**Problem set:**
a) In the poetry book list below, translate this sentence into Spanish: "All written in 2020, McGowan’s poems cover topics that are urgent and relevant to social justice and equality."
b) Pick up the poetry book list below where it stops, adding further entries in the same style.

**Quoted passage:**
[start]
There’s something to be said about a poem that deeply moves you. With that in mind, we couldn’t think of anything better than putting together a list of poetry collections you should read in your lifetime. If you enjoy the lyrical genius of brilliant poets, this list will be the perfect book list for you.
Here are 37 poetry collections to read in 2022>>
The Wild Fox of Yemen by Threa Almontaser
In this riveting and provocative collection, Almontaser considers womanhood for Muslim American women in the aftermath of 9/11. The poet threads together the different worlds of Yemen and America, posing questions about culture, language and identity.
Self Love Poetry: For Thinkers and Feelers by Melody Godfred
This books presents poems on a multitude of themes and in pairs. On the left side of the page are poems stemming from the analytical side of our brains. They are literal, logical, and precise. On the right side of the page are poems that are more creative, metaphorical, and emotional. Delving into topics such as authenticity, love, and resilience, this is a perfect collection for the mind, body, and soul.
I am the Rage by Martina McGowan
Within these poems, Dr. Martina McGowan shares her emotions, thoughts, and grief, offering readers a glimpse into her experience as a Black woman in America. All written in 2020, McGowan’s poems cover topics that are urgent and relevant to social justice and equality.
Water I Won’t Touch by Kayleb Rae Candrilli
This thought-provoking and captivating collection is a self- portrait of one trans man as he seeks safety, peace, and belonging in a world that is often dangerous and violent. Candrilli conjures images of hope and beauty, imagining a queer future where one can flourish.
[end]
**Source excerpt:**
[start]
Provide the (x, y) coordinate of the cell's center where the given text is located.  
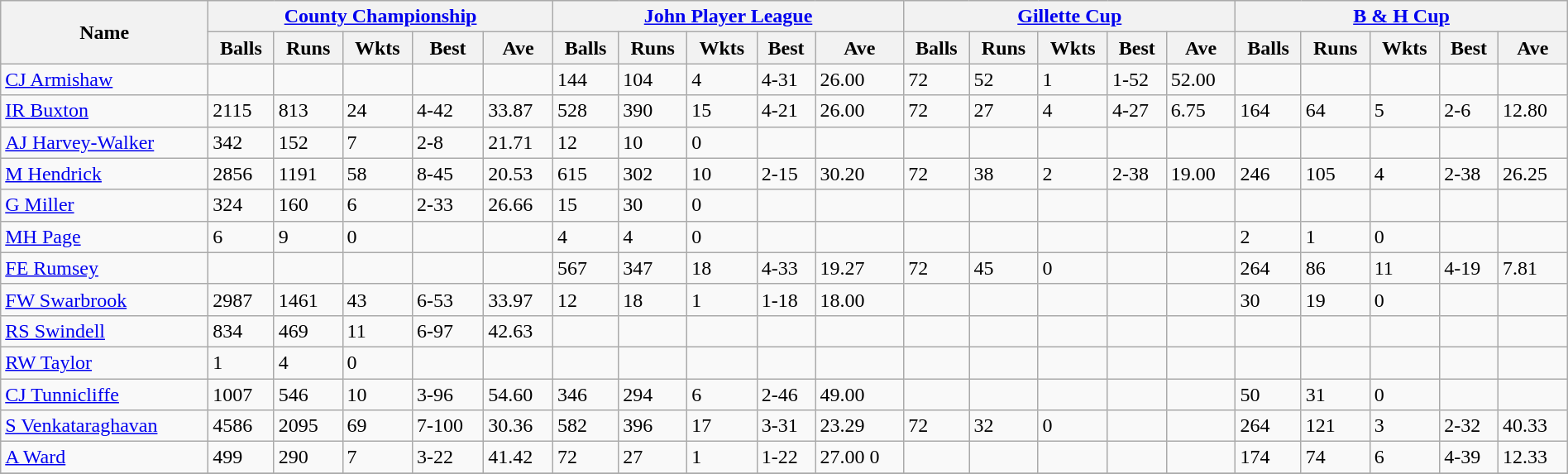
[end]
**Answers to the exercises:**
a) Escritos todos en 2020, los poemas de McGowan abordan temas urgentes y pertinentes para la justicia social y la igualdad.

b)
Everyday Mojo Songs of Earth: New and Selected Poems, 2001-2021 by Yusef Komunyakaa
This is a collection of poems from the past twenty years by one of the great living poets. Yusef Komunyakaa’s poems reflect on race and violence, the American South, his memories of the Vietnam War, nature, and love. His poetic style is evocative of jazz.
Pillow Thoughts by Courtney Peppernell
What do you do when store-bought cards aren’t enough? Write the person you love a poem (or an entire poetry collection) like Courtney Peppernell did. This touching book has something for all readers whether you’re currently in love, healing a broken heart or simply finding yourself. Divided into various sections, there’s a group of prose and poetry for every mood.
I hope this reaches her in time by r.h. Sin
If you’re going through a rough break-up or have been left with a broken heart, this is the poetry collection for you. At only 72 pages, you’ll get lost in r.h. Sin’s work and be left feeling a little more hopeful that love will find you once again–the perfect book for anyone feeling lost.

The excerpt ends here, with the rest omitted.